Data excerpts:

━━━━━━━━━━

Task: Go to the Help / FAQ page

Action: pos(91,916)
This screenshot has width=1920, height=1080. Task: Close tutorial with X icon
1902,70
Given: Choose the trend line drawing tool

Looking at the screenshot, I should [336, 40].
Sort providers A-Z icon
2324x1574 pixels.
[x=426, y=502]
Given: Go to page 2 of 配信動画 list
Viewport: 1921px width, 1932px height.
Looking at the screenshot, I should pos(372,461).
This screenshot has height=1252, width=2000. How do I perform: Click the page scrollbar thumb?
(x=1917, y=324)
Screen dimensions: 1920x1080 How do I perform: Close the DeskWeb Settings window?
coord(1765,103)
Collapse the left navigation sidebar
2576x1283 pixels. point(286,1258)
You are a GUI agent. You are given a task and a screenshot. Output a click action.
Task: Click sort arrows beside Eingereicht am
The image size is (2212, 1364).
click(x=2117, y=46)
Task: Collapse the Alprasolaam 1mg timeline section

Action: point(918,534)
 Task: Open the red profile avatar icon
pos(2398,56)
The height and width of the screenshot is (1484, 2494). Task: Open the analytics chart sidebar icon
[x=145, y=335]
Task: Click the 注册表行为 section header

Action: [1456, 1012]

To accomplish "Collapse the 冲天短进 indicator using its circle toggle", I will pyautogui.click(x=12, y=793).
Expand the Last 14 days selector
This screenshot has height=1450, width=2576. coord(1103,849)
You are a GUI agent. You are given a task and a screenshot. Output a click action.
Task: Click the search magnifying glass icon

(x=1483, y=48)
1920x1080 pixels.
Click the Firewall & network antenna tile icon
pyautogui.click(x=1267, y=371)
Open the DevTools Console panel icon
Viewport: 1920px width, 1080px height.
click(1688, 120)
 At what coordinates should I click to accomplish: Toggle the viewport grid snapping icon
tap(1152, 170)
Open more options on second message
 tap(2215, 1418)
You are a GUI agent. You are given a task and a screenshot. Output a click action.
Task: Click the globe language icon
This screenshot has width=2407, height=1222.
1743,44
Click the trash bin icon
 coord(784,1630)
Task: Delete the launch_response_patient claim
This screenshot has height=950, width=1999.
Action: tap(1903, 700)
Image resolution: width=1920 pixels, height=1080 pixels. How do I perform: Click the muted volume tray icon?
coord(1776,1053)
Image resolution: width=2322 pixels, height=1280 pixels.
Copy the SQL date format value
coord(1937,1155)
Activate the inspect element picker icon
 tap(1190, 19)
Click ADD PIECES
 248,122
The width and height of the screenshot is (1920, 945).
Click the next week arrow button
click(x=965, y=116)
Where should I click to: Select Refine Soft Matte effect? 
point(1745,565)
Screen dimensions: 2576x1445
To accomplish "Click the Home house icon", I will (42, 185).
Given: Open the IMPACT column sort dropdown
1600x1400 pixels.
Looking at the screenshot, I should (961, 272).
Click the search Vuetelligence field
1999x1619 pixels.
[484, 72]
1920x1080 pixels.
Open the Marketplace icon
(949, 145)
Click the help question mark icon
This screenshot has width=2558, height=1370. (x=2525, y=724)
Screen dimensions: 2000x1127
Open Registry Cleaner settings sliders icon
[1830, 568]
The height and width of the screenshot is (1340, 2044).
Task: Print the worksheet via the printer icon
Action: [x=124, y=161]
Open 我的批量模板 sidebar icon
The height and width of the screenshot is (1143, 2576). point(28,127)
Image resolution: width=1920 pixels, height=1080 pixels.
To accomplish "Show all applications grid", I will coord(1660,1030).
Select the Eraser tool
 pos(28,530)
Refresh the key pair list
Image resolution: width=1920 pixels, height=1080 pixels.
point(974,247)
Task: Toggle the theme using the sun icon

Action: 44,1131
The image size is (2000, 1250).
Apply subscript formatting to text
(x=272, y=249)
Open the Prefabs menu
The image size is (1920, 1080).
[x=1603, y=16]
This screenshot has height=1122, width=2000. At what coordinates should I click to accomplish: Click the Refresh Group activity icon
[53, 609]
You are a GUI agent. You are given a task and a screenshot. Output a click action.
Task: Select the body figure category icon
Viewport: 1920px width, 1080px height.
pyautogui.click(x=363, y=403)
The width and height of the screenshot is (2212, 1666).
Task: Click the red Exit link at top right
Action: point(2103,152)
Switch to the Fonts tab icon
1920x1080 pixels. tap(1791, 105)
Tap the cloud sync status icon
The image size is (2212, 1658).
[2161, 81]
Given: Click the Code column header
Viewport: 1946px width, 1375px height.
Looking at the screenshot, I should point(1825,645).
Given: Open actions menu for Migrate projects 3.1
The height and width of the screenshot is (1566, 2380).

━━━━━━━━━━

Will you return exactly the lines above from the one with "Task: Toggle the theme using the sun icon" down to the one with "Task: Select the body figure category icon", counting both as part of the range?

**RESULT FOR THIS TASK**
Task: Toggle the theme using the sun icon

Action: 44,1131
The image size is (2000, 1250).
Apply subscript formatting to text
(x=272, y=249)
Open the Prefabs menu
The image size is (1920, 1080).
[x=1603, y=16]
This screenshot has height=1122, width=2000. At what coordinates should I click to accomplish: Click the Refresh Group activity icon
[53, 609]
You are a GUI agent. You are given a task and a screenshot. Output a click action.
Task: Select the body figure category icon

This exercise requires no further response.